The Dregs

I loved hearing from our Global Outreach Panel last Sunday, including hearing the stories of those who are considered the least in their societies and yet are still committed to reaching people for Jesus. While this is outside the experience of most of us in a historically Christian nation, it’s actually nothing new. Consider this quote, for instance:

“Christianity … the dregs of society.” – Michael Green

No, that’s not a headline from the new atheist du jour.

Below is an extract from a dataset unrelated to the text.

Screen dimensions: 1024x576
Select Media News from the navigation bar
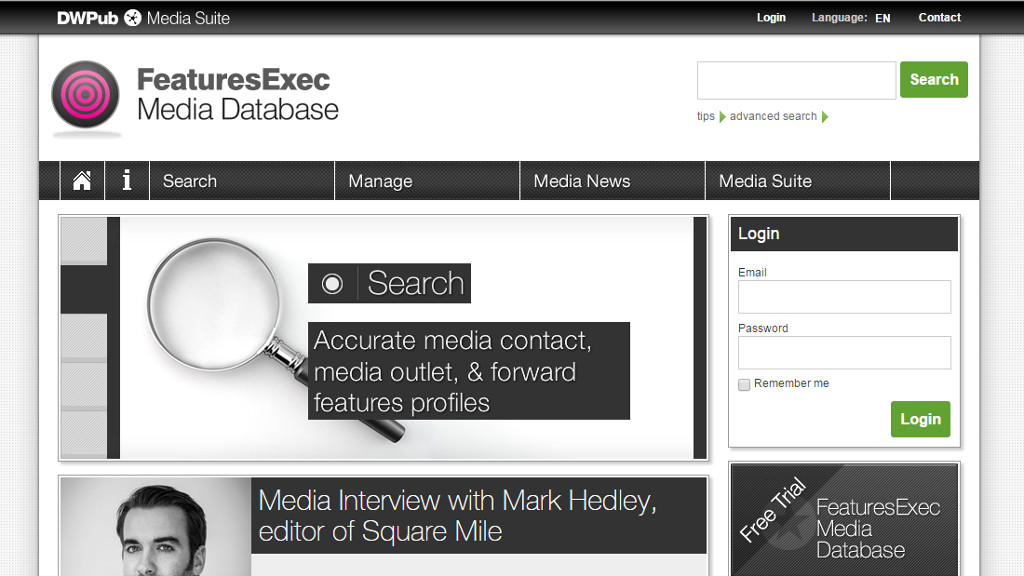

It’s actually the cultural climate in which our faith first took root. I’ve just started Evangelism in the Early Church by Michael Green. Amazon considers it a “modern classic.” I’ve just started so the jury’s still out for me, but it definitely has my attention.  Let me give you the full quote: “Christianity was a superstitio that belonged to the dregs of society.” The dregs. I guess we’re not mincing words.

I’ll spare you the details, but earliest Greco-Roman and Hebrew society didn’t care much for this new sect following Jesus the Messiah. They weren’t impressed for a variety of reasons, including the fact that only the biggest fools would worship a crucified criminal as Messiah. And yet, the philosophies of the time, the conventional wisdom of 2000 years ago, have largely faded into obscurity (or re-named themselves) while the church continues to flourish – even if it started with the dregs.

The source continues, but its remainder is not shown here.